(Saved data entries)
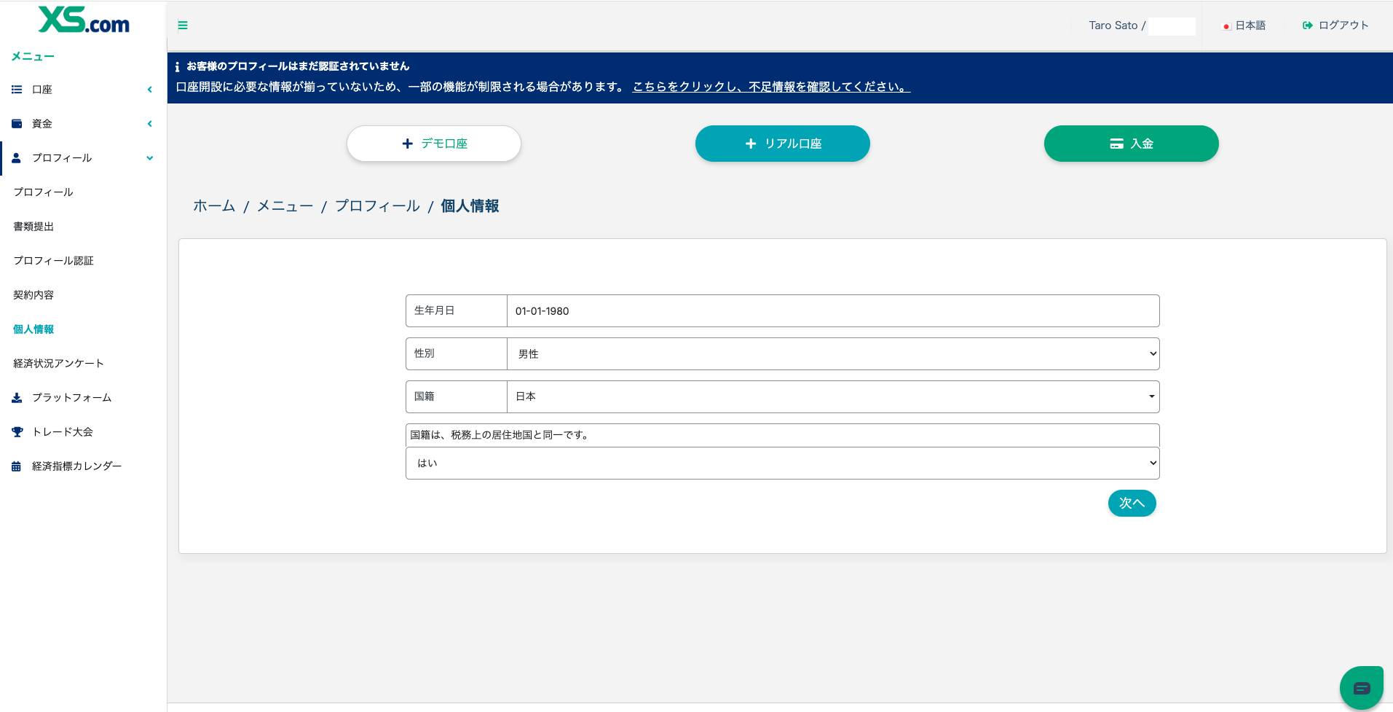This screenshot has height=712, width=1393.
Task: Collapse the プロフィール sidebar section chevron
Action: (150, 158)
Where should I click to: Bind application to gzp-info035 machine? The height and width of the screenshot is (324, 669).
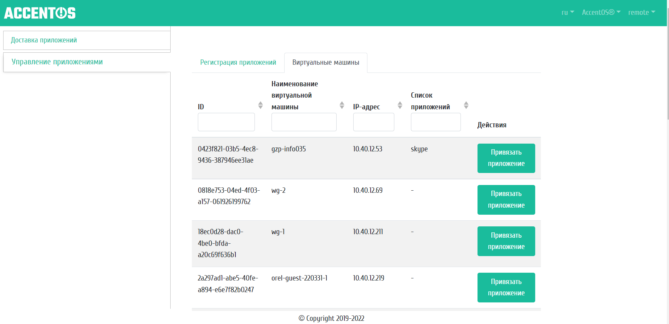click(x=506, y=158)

==

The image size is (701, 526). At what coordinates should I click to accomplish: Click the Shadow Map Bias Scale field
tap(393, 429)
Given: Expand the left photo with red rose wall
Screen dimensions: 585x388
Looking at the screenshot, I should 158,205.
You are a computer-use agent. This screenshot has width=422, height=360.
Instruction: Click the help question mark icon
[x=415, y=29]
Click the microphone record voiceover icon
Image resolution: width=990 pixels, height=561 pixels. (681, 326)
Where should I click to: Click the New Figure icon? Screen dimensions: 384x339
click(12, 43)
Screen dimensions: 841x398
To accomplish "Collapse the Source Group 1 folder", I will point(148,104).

* * *

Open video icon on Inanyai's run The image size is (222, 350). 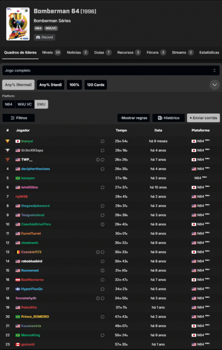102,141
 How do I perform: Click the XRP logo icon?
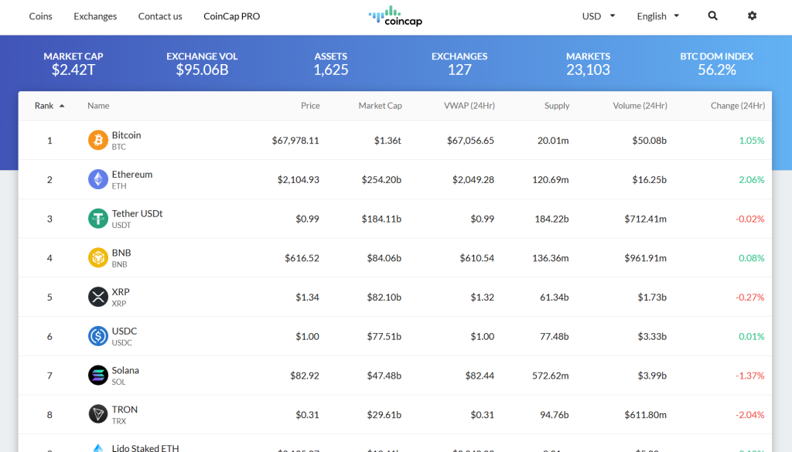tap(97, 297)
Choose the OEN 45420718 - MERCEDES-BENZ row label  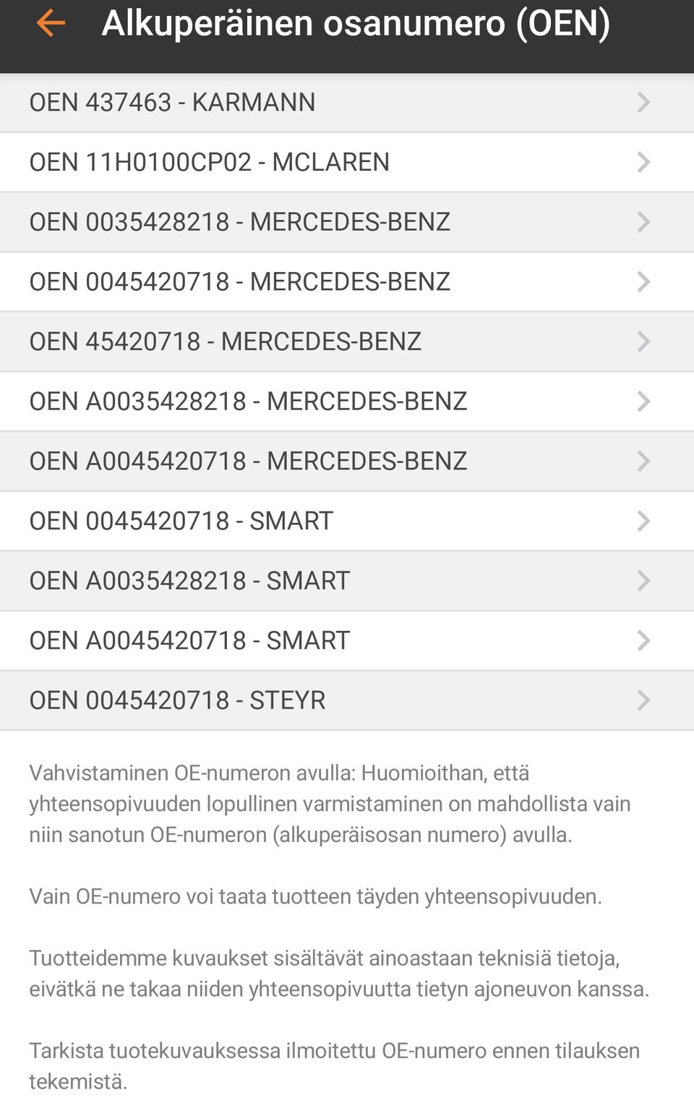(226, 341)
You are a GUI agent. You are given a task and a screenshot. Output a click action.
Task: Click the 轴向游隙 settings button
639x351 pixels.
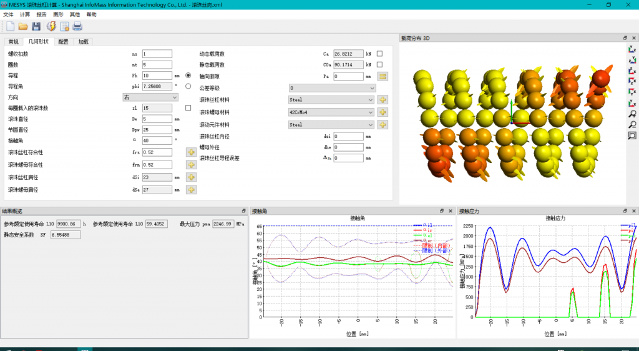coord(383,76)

**THE TASK**
In the entries above, find the line holding "You are a computer-use" and the line holding "Screen dimensions: 841x398"; print both of them and every line between, exactly, and nothing else.

**PROBLEM SOLUTION**
You are a computer-use agent. This screenshot has width=422, height=360.
Instruction: Click the help question mark icon
[x=415, y=29]
Click the microphone record voiceover icon
Image resolution: width=990 pixels, height=561 pixels. (681, 326)
Where should I click to: Click the New Figure icon? Screen dimensions: 384x339
click(12, 43)
Screen dimensions: 841x398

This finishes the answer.